This is a must read about barn fire safety...

[QUOTE=Loopy;7797457]
Yeah,it’s constructed of metal on a metal frame. Cost an arm and a leg more than wood but I was adamant I wasn’t having timber built. Would possibly be too hot for many of you but it’s fine over here for me in the UK.[/QUOTE]

That is what we have here and it doesn’t cost any more than wood would have.

While what burns in a barn is generally something flammable inside, if the frame and/or envelope is also wood, it just burns even faster.
If it is metal, you will still have damage, but not because your barn envelope burned also.

Another concern is trusses against framing, with metal or wood.

You can make both as strong as you want, but trusses depend on the whole structure being intact to work best.
If a fire or other damages trusses, the whole structure may fall.
Those warehouses built with trusses are called fireman’s tombs because of that.
They may be in a part that is not burning, but the whole may collapse.

With standard framing, wood or better metal, each column is self supporting and at most one may fall into another, but the rest of the structure will keep standing.

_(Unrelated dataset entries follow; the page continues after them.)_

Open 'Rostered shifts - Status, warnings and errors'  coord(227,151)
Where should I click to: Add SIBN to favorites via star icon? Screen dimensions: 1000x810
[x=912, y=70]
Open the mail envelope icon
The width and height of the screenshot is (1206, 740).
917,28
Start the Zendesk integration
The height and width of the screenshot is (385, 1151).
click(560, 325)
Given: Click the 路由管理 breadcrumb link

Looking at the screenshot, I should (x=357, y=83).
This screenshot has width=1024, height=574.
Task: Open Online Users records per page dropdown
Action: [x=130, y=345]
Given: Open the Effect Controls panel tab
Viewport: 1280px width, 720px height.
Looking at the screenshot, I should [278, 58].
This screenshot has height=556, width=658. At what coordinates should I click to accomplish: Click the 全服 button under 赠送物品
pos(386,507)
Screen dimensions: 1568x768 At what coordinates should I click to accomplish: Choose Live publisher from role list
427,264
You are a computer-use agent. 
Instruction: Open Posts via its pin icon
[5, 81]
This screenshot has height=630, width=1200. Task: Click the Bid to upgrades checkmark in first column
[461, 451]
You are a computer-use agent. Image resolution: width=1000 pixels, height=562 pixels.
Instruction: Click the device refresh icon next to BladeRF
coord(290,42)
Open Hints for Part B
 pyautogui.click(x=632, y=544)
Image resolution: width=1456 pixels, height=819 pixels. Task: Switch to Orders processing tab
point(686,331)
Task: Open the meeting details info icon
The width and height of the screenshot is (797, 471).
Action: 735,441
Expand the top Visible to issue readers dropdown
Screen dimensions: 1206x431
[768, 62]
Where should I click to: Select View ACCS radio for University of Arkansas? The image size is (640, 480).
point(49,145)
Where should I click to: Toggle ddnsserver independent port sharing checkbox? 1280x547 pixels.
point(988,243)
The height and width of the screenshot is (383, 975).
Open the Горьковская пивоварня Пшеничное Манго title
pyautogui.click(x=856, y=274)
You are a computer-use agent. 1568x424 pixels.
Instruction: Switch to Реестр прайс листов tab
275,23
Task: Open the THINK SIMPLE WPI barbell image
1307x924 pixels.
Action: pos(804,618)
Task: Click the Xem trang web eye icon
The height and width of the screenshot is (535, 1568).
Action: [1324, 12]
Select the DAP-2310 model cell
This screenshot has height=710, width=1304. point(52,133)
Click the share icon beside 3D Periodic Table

Trusses are cheaper, because they are fabricated in a warehouse and lifted in place, much less labor than putting up beam by beam, one at the time.

When it comes to metal or wood, in some parts of the country, your better barn builders use wood, so at times you still have to go the route of what the local builders know and are best with, or look long and hard for someone familiar with other building practices or materials that are not regularly used where you are.

There is much to building, better let the experts decide what is best for any barn.

I wish the price was comparable here Bluey, I could have got a lot more for my money if I’d had wood instead.